[Stored data]
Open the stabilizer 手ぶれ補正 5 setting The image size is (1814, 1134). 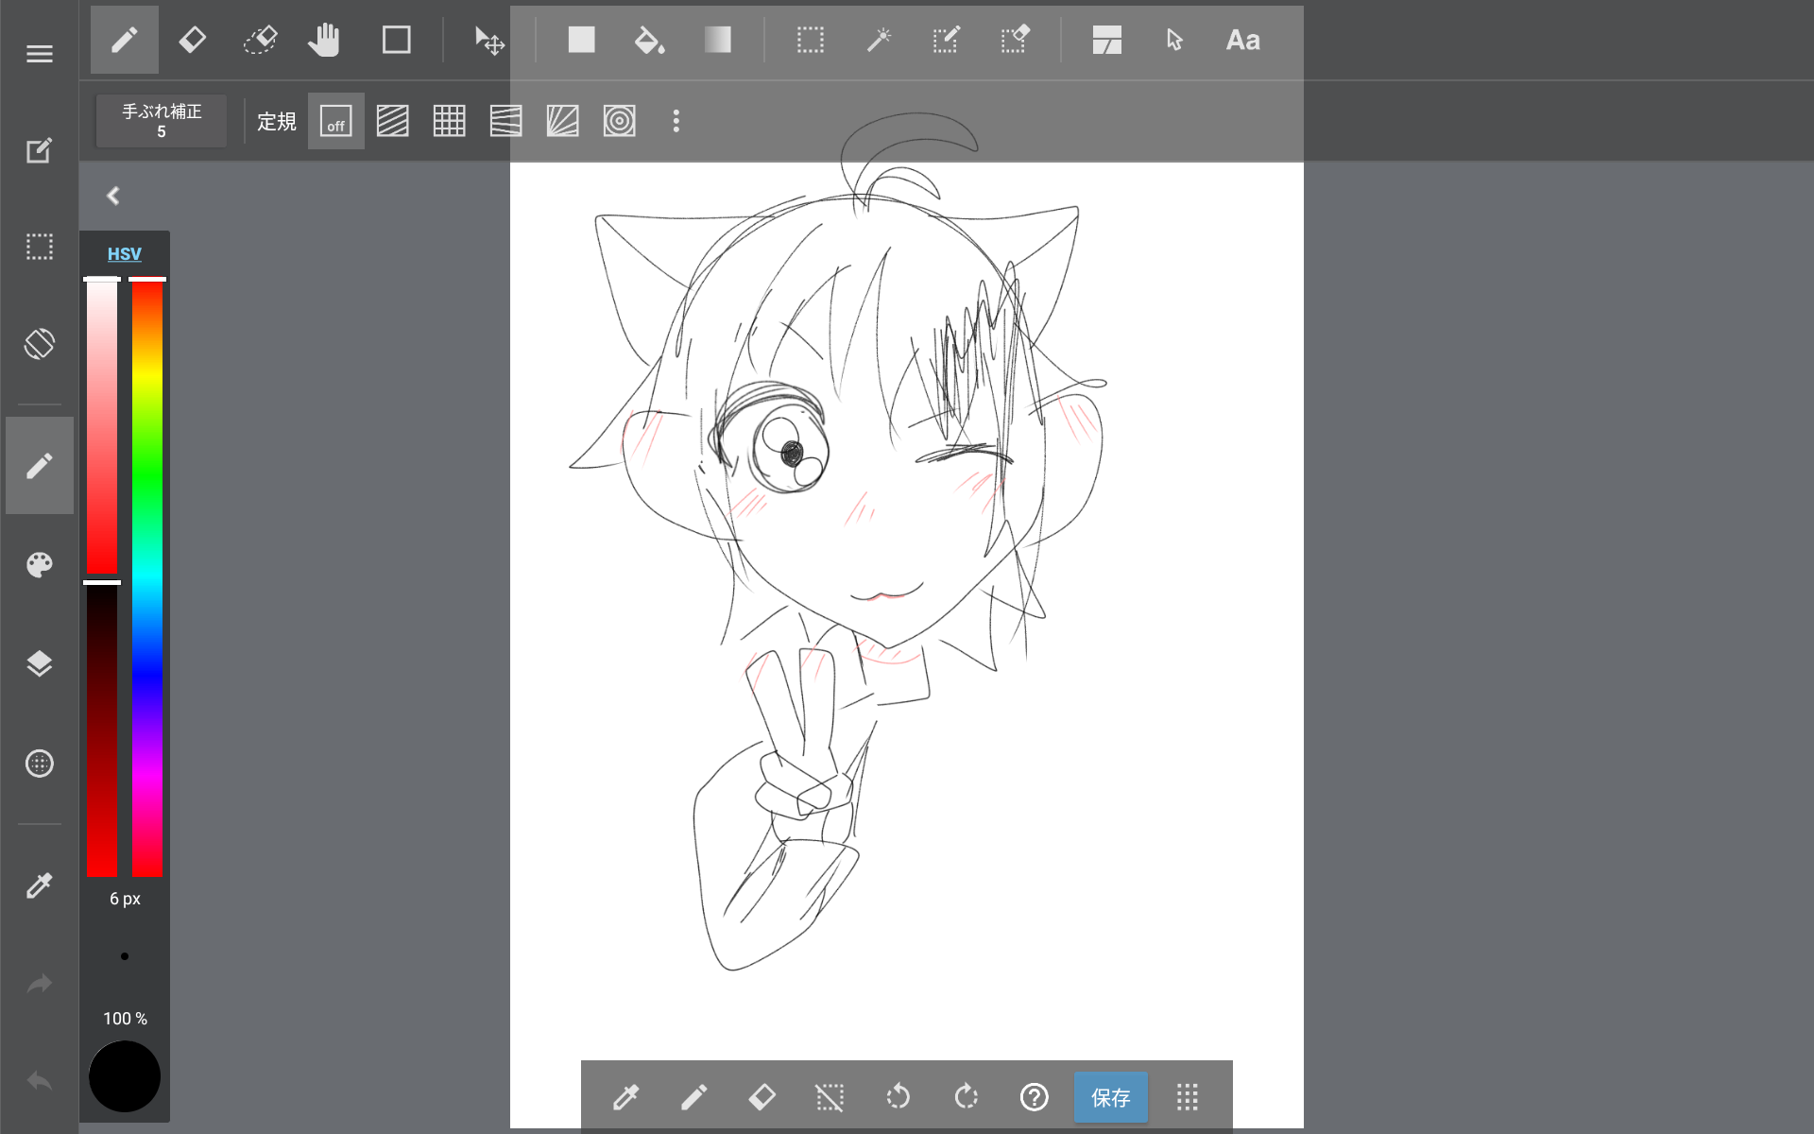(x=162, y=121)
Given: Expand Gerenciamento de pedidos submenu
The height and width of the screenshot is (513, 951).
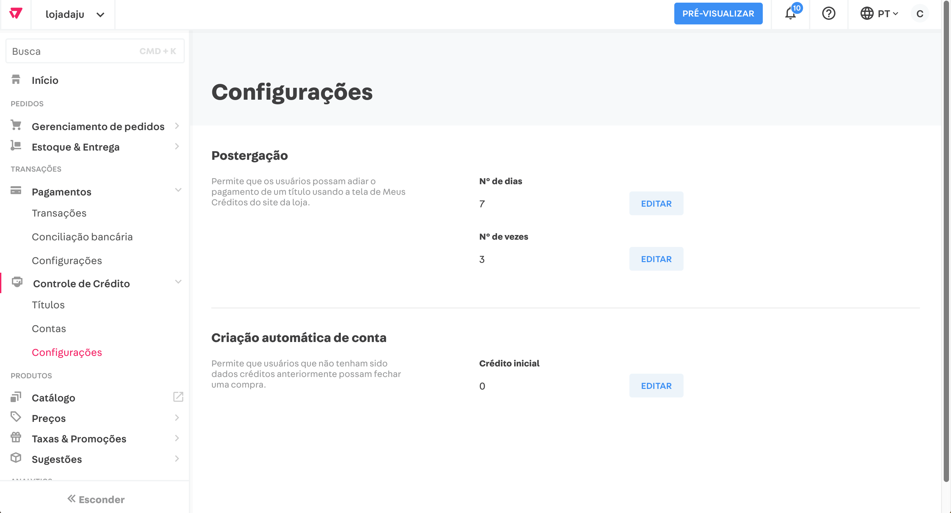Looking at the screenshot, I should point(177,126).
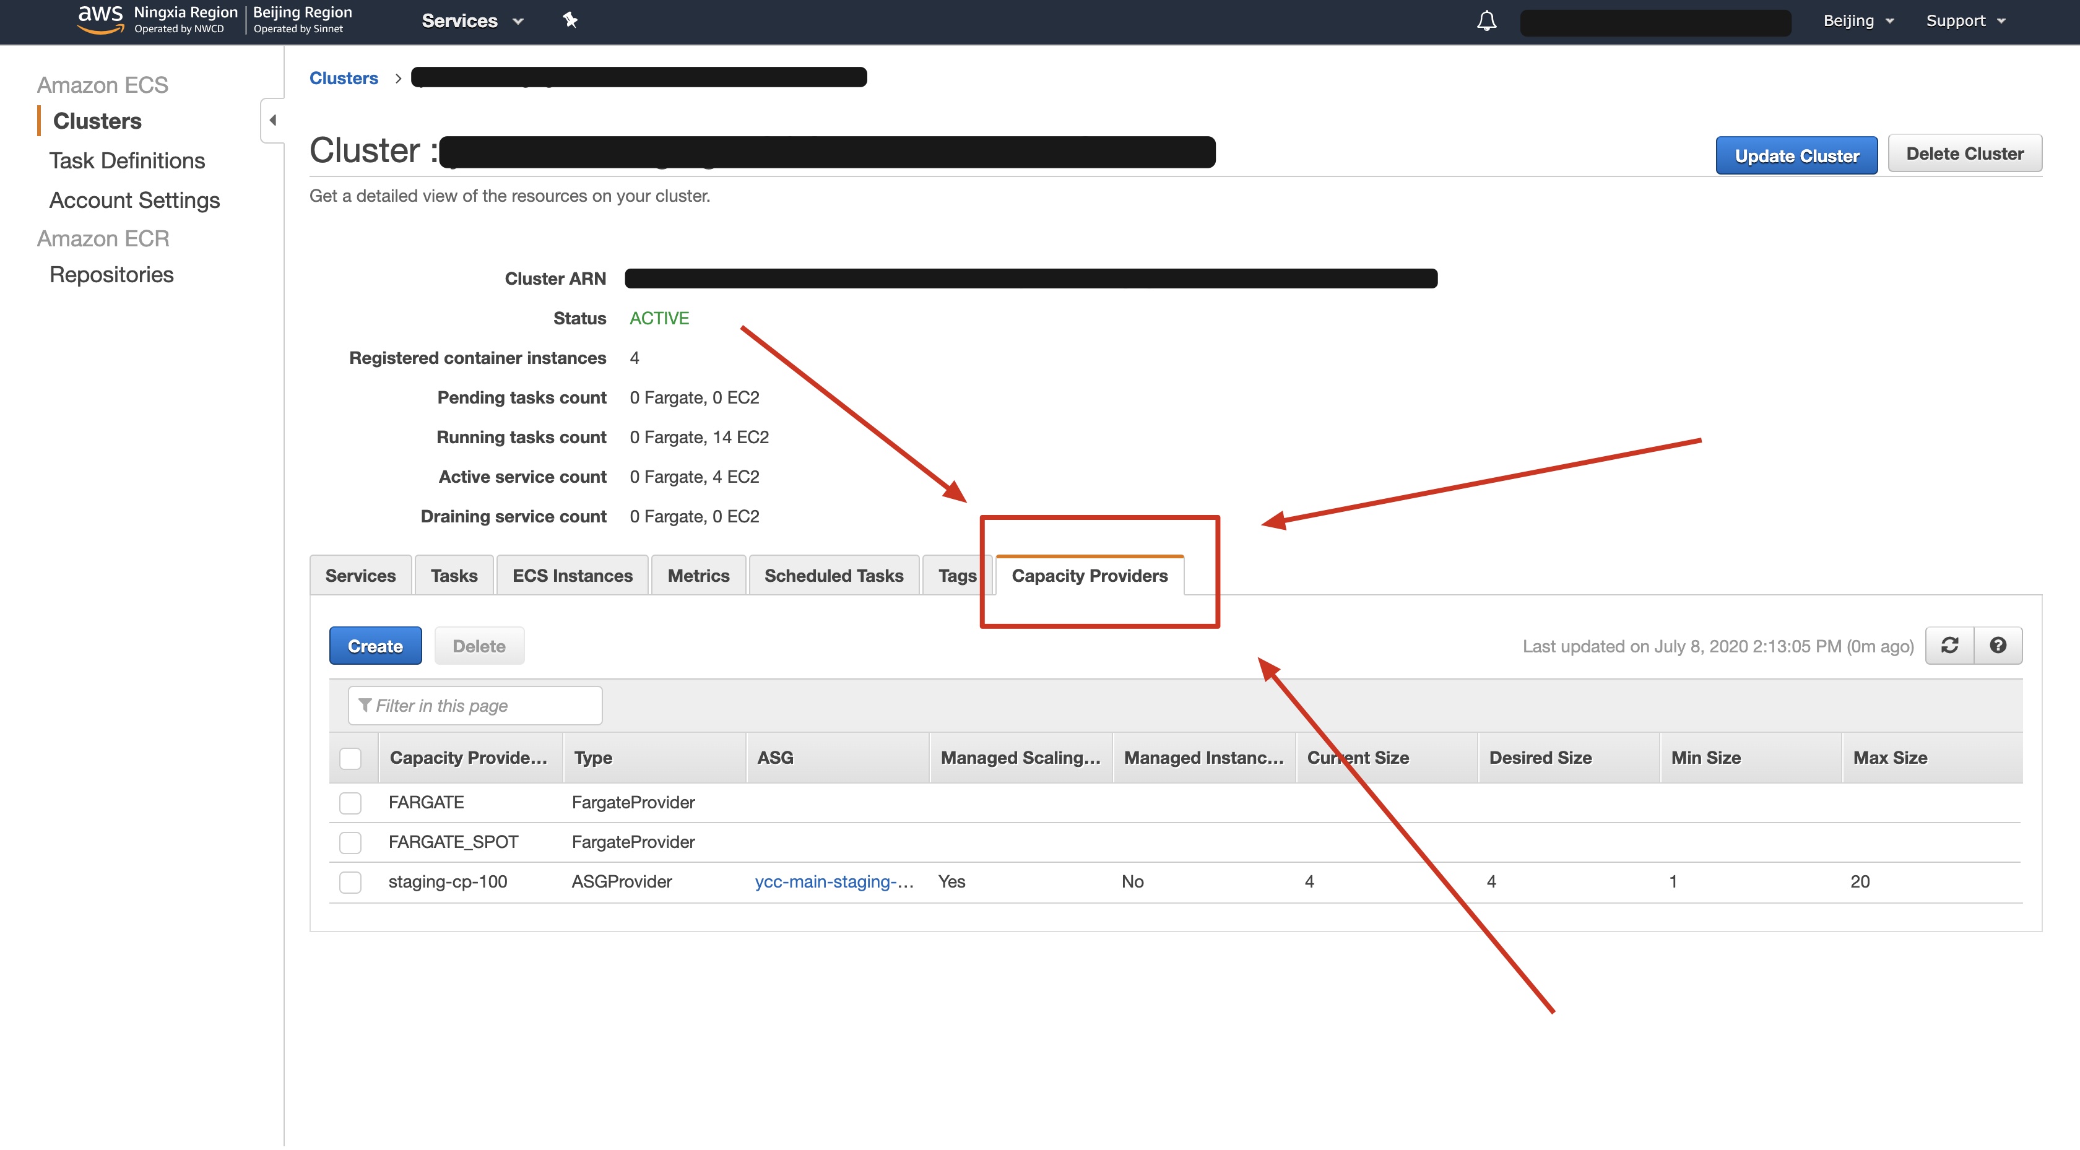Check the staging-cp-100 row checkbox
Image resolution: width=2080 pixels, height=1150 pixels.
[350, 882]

Requirement
The lines wanted are those from the one with "The height and" to the end of the entries above, repeated exactly, both ends included. Leave out the pictures.

Result below
The height and width of the screenshot is (513, 951).
Looking at the screenshot, I should point(177,126).
Check the staging-cp-100 row checkbox
Image resolution: width=2080 pixels, height=1150 pixels.
[350, 882]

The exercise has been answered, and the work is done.